Syria continues to dominate the attention of the nation and the world, which is entirely appropriate, given the volatility of the situation in the Middle East. Yet as officials continue to weigh the various options available to them, they are unacceptably neglecting the rest of the nation's business.
Consider a recent article in the New York Times with the headline "Immigration Reform Falls to the Back of the Line." The story cites "the sudden debate over military action in Syria" as one of the principal reasons for neglecting to overhaul our country's broken immigration system, stating that immigration is "unlikely to come up for months." Opponents of reform seem to welcome the distraction as an opportunity to let reform efforts languish, in the hopes that a lengthy period of inaction will make it difficult to gather momentum when the subject is finally raised again.

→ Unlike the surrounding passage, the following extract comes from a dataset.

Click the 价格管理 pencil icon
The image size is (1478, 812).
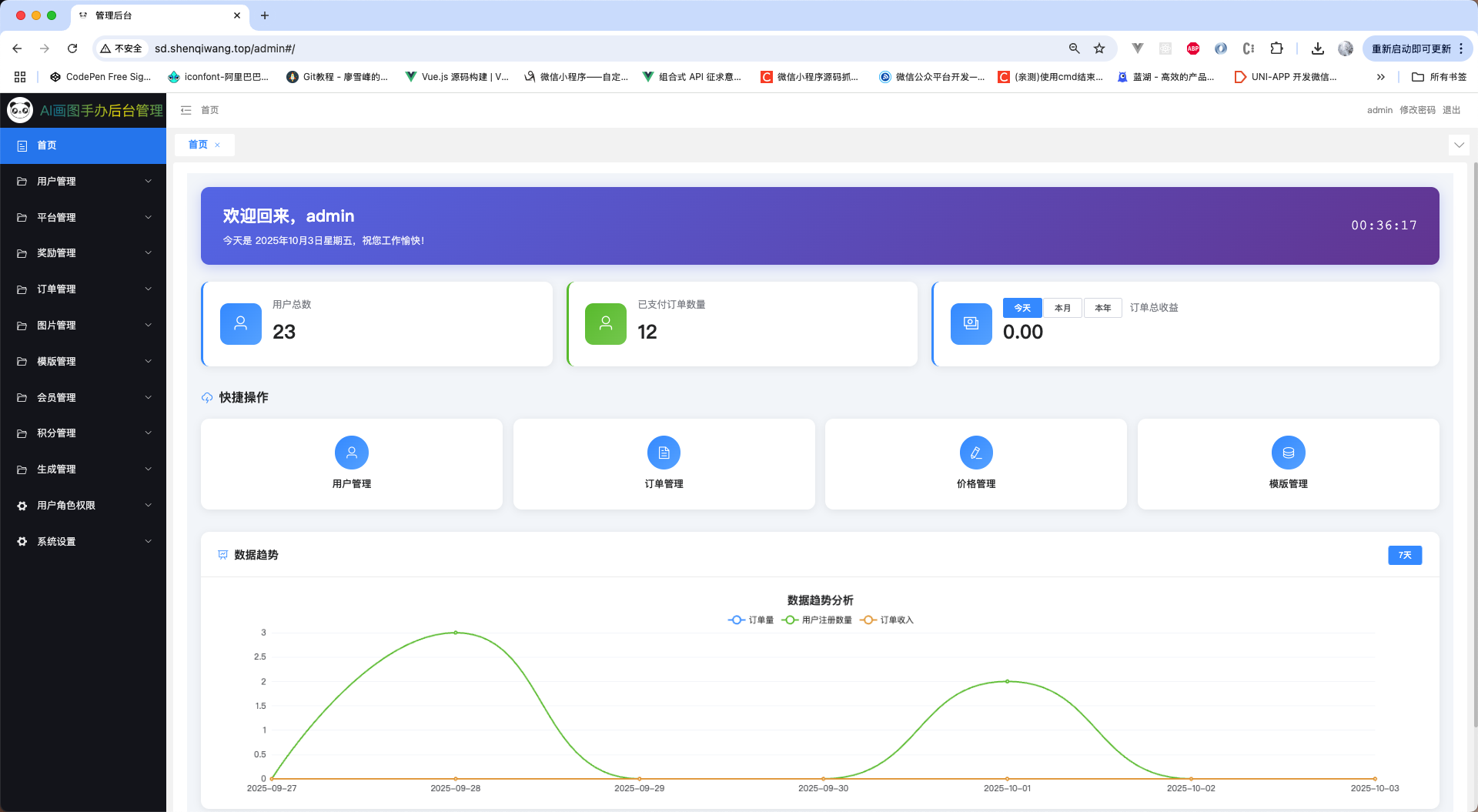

This is the kind of cynical approach to governing that continues to erode public confidence in Washington.
Unfortunately, immigration is not the only issue being placed on the back burner during the Syria crisis. Once again, Congress faces an arbitrary predicament of its own making as it approaches the debt ceiling limit, and elected officials are doing little or nothing to prevent the country from hurtling toward another partisan showdown. Given the fact that recent budget battles have gone down to the wire, Congress ought to have learned from those debacles and made an effort to deal with the problem in advance. Of course, that would require Congress to be able to handle more than the singular focus of the day, which seems to be a task beyond its capacity.
It doesn't have to be this way.
Eliseo Medina, an advocate for immigration reform working on behalf of the Service Employees International Union, said of Congress that, "We believe they can walk and chew gum at the same time." He's exactly right. The legislative branch of government was designed to perform any number of weighty matters simultaneously, yet, of late, it seems content to lurch from crisis to crisis while ignoring the issues that aren't making headlines. This is not a process that benefits from careful, considered deliberation. Instead, it usually produces flawed and hurried "solutions" designed to placate whoever is yelling the loudest at any given moment. That simply doesn't work.
We're not asking Washington to neglect all the critical issues surrounding the Syria situation. Especially now, when the president seems open to negotiating a way around using military force, Congress needs to find a way to give him the leverage worthy of the world's sole superpower.
But we are asking them to do this and still attend to other weighty matters in a timely fashion.